Records from a dataset
• • • • • • •

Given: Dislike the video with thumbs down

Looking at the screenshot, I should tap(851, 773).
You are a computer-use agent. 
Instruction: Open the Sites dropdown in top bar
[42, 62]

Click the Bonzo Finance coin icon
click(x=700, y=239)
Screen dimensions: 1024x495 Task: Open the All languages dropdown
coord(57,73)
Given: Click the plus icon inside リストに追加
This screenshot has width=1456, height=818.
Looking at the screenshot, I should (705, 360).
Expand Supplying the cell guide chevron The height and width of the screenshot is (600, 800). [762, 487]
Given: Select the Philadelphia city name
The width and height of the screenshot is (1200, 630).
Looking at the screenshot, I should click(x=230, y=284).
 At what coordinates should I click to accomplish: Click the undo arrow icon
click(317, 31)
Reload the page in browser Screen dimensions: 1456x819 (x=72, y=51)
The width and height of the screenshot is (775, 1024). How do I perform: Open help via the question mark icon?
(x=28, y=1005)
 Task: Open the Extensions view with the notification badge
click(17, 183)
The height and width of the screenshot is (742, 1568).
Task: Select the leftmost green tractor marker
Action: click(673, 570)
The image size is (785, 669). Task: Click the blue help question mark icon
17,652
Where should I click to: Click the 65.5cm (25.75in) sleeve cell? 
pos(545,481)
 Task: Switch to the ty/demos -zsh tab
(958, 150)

• • • • • • •

- _Task directions_
All of the entries should be transcribed exactly as they appear.

- _Written response_
Given: Dislike the video with thumbs down

Looking at the screenshot, I should tap(851, 773).
You are a computer-use agent. 
Instruction: Open the Sites dropdown in top bar
[42, 62]

Click the Bonzo Finance coin icon
click(x=700, y=239)
Screen dimensions: 1024x495 Task: Open the All languages dropdown
coord(57,73)
Given: Click the plus icon inside リストに追加
This screenshot has width=1456, height=818.
Looking at the screenshot, I should (705, 360).
Expand Supplying the cell guide chevron The height and width of the screenshot is (600, 800). [762, 487]
Given: Select the Philadelphia city name
The width and height of the screenshot is (1200, 630).
Looking at the screenshot, I should click(x=230, y=284).
 At what coordinates should I click to accomplish: Click the undo arrow icon
click(317, 31)
Reload the page in browser Screen dimensions: 1456x819 (x=72, y=51)
The width and height of the screenshot is (775, 1024). How do I perform: Open help via the question mark icon?
(x=28, y=1005)
 Task: Open the Extensions view with the notification badge
click(17, 183)
The height and width of the screenshot is (742, 1568).
Task: Select the leftmost green tractor marker
Action: click(673, 570)
The image size is (785, 669). Task: Click the blue help question mark icon
17,652
Where should I click to: Click the 65.5cm (25.75in) sleeve cell? 
pos(545,481)
 Task: Switch to the ty/demos -zsh tab
(958, 150)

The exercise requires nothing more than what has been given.